Balqis Nabila tampak lelah, duduk di antara ribuan massa aksi di simpang tiga Jalan Gejayan, Yogyakarta, Senin (9/3). Keningnya basah oleh keringat, meski cuaca siang itu mendung. Balqis adalah mahasiswi Sastra Indonesia Universitas Sanata Dharma yang ikut turun ke jalan dalam aksi Gejayan Memanggil.

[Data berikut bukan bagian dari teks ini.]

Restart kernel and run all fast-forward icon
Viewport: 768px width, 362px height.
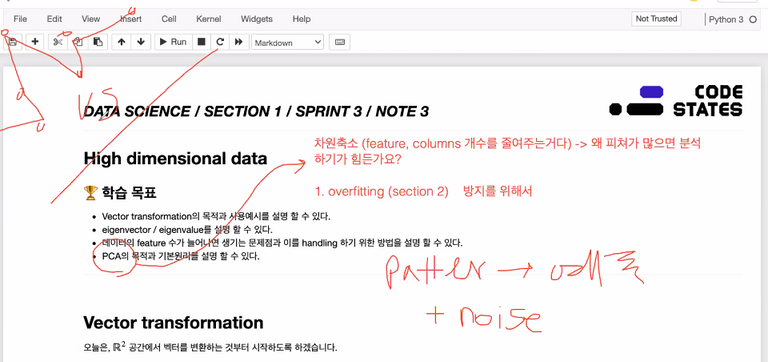pyautogui.click(x=239, y=42)
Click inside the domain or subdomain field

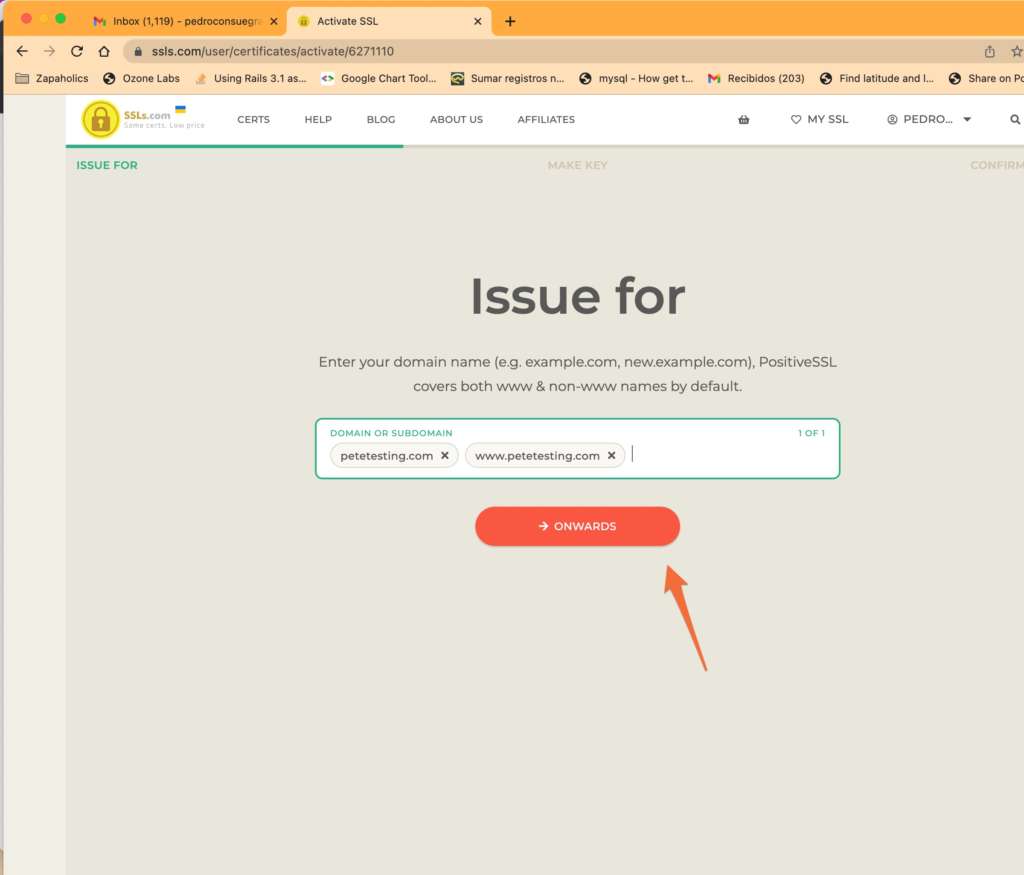coord(730,456)
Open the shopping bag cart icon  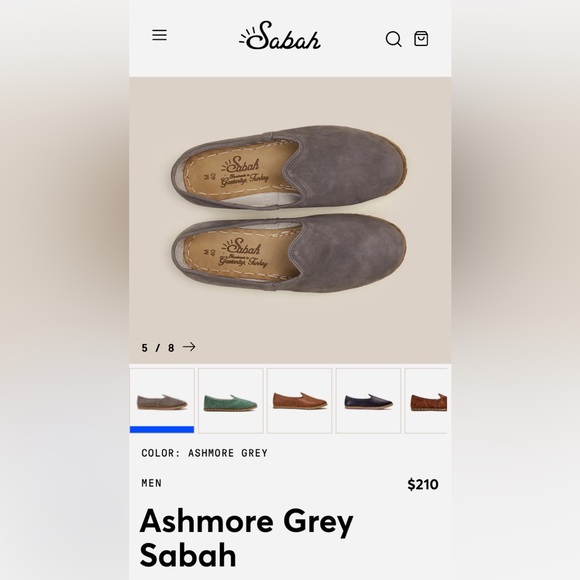(421, 38)
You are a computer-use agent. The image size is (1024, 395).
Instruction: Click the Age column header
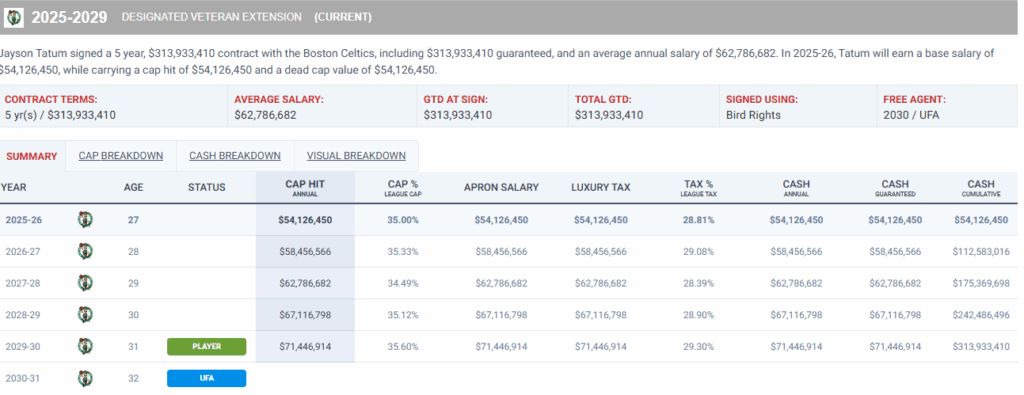[133, 187]
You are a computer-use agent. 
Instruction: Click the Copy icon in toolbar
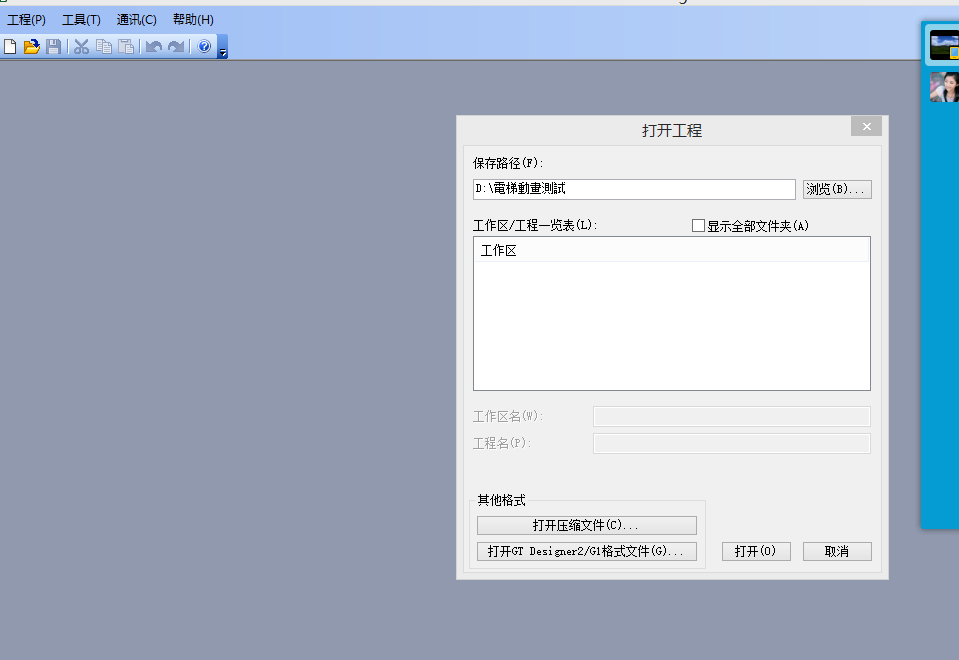pyautogui.click(x=104, y=47)

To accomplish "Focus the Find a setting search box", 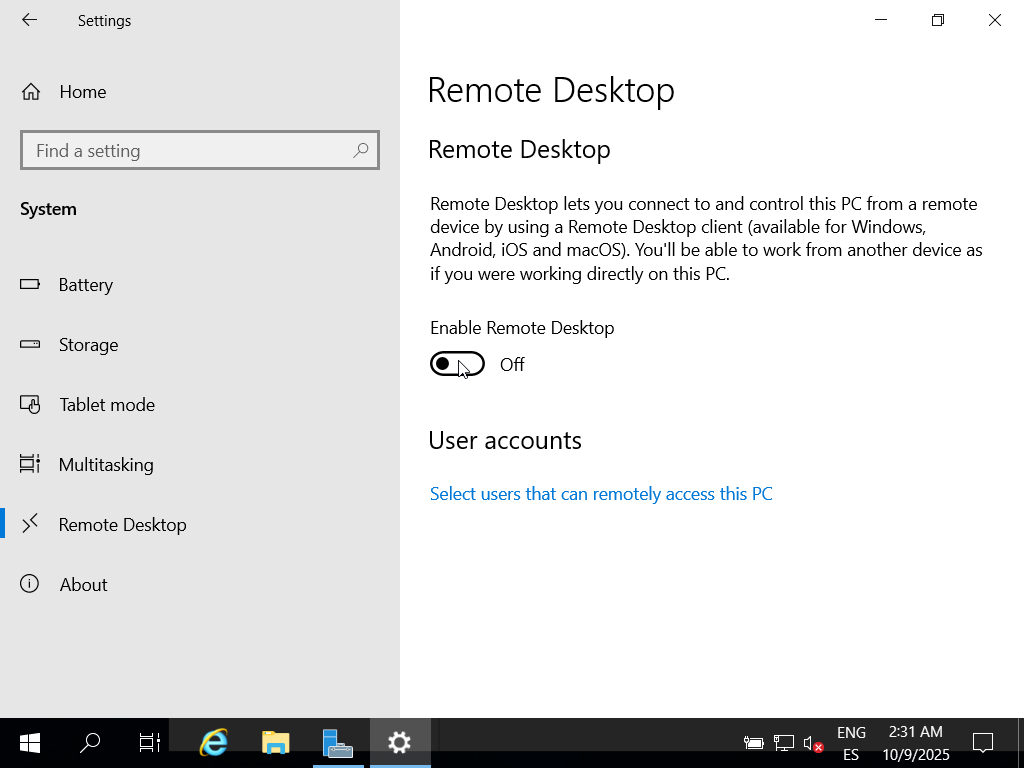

Saya ikut turun ke jalan dan bertanya pada 5 peserta aksi yang saya pilih dengan acak dengan perkiraan ada profil pribadi yang berbeda-beda dari kelimanya. Saya ingin melihat aksi Gejayan Memanggil kali ini dalam jarak sangat dekat, jarak 5 sentimeter dari kenyataan. Dan kelima peserta aksi ini bukanlah para pemimpin aksi, mereka peserta biasa saja, seperti saya.
“Yang paling disasar di sini (omnibus law) kan buruh, RUU Cilaka itu. Itu mengkhawatirkan sekali sih, kita dimainin sama pemerintah,” kata Balqis di tengah teriakan massa aksi menjawab pertanyaan saya tentang apa sebenarnya masalahnya dengan omnibus law.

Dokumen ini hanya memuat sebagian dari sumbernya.